There was, he added, no reason for the officer to use the taser against Brooks three times within a span of less than a minute.

He also concluded, however, that Brooks is without a federal remedy because at the time, there was no Ninth Circuit law on the use of tasers and federal courts in other circuits had uniformly held that the use of the taser did not constitute a constitutional violation.

With respect to Mattos, Paez noted that the only offense she was accused of was interfering with the officer, that any such interference was—according to her version of the facts—relatively minor, that the officers could not have considered her a threat, and that while the situation was volatile, there was no evidence “that tasing the innocent wife of a large, drunk, angry man when there is no threat that either spouse has a weapon, is a prudent way to defuse a potentially, but not yet, dangerous situation.”

The lack of a warning, he added, “pushes this use of force far beyond the pale.”

But in concluding that Mattos, like Brooks, cannot pierce the police claim of qualified immunity, Paez explained that as of August 2006, there was still no federal appellate case law holding the use of the taser unconstitutional. The Supreme Court, he said, has made it clear that a court cannot find a right to be clearly established without support in Supreme Court or federal appellate precedent.

Paez was joined by Judges Susan P. Graber, M. Margaret McKeown, Raymond C. Fisher, and Johnnie B. Rawlinson.

Judge Mary M. Schroeder concurred separately, emphasizing “the non-threatening nature of the plaintiffs’ conduct,” in contrast with the danger posed by tasering, particularly the risk to Brooks’ child, although the child was ultimately born healthy.

Chief Judge Alex Kozinski, joined by Judge Carlos Bea, argued that the majority failed to appreciate the difficulty of police work and the superiority of the taser to other means of subduing suspects that are more dangerous to both the officer and the suspect.

The officers in Brooks’ case, he wrote, acted in a way that was “entirely reasonable,” “were endlessly patient,” and deserved “commendations for grace under fire.” The plaintiff, he said, “is completely, wholly, 100 percent at fault” because she “risked harm to herself, her unborn daughter and three police officers because she got her dander up over a traffic ticket.”

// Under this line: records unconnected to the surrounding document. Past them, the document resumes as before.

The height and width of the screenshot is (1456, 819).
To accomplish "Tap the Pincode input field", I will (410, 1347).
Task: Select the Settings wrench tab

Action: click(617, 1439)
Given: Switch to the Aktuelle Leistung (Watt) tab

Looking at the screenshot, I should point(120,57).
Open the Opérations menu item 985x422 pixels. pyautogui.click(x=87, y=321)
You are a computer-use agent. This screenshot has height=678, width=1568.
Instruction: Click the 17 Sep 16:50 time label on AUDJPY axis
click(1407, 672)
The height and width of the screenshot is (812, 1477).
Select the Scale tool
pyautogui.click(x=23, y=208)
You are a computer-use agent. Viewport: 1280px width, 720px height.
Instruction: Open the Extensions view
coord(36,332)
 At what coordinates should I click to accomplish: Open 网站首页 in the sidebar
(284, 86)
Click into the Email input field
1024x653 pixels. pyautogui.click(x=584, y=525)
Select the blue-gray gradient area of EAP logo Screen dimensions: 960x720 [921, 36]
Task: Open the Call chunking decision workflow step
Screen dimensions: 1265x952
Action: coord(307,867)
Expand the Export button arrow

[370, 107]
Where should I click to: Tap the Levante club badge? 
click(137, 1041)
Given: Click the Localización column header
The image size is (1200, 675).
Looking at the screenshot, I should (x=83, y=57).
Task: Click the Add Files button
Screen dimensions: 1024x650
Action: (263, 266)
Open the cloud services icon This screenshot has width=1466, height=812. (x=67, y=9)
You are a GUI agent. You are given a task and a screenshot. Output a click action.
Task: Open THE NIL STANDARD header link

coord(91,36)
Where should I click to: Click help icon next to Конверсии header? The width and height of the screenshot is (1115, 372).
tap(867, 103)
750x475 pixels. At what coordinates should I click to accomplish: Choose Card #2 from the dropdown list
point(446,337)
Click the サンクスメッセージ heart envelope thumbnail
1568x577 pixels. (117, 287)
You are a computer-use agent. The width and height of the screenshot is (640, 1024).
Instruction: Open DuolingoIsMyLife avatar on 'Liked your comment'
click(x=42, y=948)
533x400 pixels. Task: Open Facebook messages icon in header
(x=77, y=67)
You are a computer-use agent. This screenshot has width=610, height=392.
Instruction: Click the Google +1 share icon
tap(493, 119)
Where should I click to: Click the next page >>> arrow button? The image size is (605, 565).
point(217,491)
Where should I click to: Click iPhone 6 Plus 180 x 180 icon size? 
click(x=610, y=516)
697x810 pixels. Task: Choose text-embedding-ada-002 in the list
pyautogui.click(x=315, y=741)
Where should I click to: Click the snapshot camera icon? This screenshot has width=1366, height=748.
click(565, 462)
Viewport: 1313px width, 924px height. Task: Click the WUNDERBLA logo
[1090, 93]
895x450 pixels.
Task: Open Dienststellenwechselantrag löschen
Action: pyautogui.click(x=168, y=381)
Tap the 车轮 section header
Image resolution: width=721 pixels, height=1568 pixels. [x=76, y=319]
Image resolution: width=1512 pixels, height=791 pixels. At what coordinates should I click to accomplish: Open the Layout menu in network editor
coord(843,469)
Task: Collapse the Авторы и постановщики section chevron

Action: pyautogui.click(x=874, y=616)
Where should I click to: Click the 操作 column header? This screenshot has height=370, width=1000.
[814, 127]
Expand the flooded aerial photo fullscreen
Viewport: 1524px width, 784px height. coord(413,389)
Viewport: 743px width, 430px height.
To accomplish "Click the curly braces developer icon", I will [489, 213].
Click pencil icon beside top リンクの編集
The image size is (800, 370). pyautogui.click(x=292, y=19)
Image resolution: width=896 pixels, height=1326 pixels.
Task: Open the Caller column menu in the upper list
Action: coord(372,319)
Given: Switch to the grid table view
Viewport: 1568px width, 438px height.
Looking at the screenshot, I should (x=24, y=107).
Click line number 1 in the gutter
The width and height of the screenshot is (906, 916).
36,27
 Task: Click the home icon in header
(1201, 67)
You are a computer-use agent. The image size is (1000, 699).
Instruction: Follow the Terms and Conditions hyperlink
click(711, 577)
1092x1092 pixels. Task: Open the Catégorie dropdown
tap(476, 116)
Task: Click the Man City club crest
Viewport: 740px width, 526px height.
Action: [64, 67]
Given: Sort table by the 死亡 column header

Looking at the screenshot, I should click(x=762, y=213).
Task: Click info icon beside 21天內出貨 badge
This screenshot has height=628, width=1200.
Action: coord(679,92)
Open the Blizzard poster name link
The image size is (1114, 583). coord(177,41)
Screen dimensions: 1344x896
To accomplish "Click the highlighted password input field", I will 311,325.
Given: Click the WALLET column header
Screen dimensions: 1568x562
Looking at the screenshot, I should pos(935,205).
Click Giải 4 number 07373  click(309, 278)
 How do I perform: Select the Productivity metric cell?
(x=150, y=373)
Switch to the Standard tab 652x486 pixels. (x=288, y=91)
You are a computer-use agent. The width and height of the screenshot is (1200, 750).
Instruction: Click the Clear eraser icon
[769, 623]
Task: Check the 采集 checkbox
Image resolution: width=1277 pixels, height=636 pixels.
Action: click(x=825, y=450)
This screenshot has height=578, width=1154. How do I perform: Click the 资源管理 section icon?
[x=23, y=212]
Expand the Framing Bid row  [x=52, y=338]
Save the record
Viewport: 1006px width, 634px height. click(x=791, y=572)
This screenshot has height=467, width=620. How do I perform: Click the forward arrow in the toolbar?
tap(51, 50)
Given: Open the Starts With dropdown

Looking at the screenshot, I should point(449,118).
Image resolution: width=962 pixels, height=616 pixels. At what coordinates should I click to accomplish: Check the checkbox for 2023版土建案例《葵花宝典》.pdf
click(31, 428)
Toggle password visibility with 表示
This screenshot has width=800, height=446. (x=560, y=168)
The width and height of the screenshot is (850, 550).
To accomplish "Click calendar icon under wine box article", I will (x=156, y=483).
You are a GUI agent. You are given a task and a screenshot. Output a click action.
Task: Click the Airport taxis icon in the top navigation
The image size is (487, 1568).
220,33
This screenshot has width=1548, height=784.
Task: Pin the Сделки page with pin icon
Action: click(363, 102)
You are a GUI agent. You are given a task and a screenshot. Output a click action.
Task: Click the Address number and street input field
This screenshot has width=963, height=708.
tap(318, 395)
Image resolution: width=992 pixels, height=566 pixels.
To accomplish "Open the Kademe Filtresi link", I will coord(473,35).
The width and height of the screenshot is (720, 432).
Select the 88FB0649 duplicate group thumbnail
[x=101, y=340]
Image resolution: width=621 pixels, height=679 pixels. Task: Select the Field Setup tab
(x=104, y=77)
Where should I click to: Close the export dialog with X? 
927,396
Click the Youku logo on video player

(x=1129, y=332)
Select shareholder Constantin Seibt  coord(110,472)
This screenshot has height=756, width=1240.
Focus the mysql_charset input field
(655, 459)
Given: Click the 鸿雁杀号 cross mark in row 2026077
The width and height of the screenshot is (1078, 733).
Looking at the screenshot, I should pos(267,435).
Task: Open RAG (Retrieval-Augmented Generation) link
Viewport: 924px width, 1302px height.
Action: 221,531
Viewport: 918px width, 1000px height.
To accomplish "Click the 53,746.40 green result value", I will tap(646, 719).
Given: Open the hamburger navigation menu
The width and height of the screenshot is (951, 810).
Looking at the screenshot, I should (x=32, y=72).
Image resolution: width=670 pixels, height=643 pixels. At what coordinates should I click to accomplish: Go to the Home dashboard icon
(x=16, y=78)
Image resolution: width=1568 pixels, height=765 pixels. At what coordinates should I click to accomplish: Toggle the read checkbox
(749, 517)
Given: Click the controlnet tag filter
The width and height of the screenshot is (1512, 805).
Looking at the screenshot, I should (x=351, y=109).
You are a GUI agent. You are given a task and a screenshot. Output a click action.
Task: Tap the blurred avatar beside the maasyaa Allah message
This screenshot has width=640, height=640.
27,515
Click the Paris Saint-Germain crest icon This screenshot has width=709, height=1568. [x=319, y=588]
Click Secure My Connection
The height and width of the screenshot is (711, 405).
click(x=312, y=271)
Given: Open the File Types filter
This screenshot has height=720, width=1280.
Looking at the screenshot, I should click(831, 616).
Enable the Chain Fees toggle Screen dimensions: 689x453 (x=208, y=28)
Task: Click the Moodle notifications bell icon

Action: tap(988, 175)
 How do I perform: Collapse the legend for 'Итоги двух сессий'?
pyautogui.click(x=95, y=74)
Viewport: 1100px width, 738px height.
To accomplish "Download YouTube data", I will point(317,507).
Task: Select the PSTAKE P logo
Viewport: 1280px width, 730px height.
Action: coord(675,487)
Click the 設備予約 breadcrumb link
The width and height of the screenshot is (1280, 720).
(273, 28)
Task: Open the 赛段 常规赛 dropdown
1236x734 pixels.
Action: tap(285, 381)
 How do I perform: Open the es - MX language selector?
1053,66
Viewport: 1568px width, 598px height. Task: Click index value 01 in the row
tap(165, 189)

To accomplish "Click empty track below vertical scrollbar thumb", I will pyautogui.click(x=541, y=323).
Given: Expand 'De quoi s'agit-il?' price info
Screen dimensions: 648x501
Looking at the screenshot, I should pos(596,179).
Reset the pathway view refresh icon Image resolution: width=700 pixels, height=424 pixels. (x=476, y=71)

Kozinski acknowledged that Mattos’ case was “considerably closer,” but argued that the decision to use the taser was reasonable in the context in which the officer found himself, the need to make a split-second judgment under a difficult and fast-moving situation.

Judge Barry Silverman, joined by Judge Richard Clifton, joined Kozinski’s analysis of the Brooks case, but said the district judge was correct in finding that Mattos had a triable case. “Precedent already on the books in August 2006 provided officers and courts with enough guidance to know that a taser in dart mode is not a toy and presents a level of force on par with other implements ‘used to subdue violent or aggressive persons.’”

Pasadena attorney John Burton authored an amicus brief in support of the plaintiffs.

The cases are Mattos v. Agarano, 08-15567, and Brooks v. Daman,  08-35536.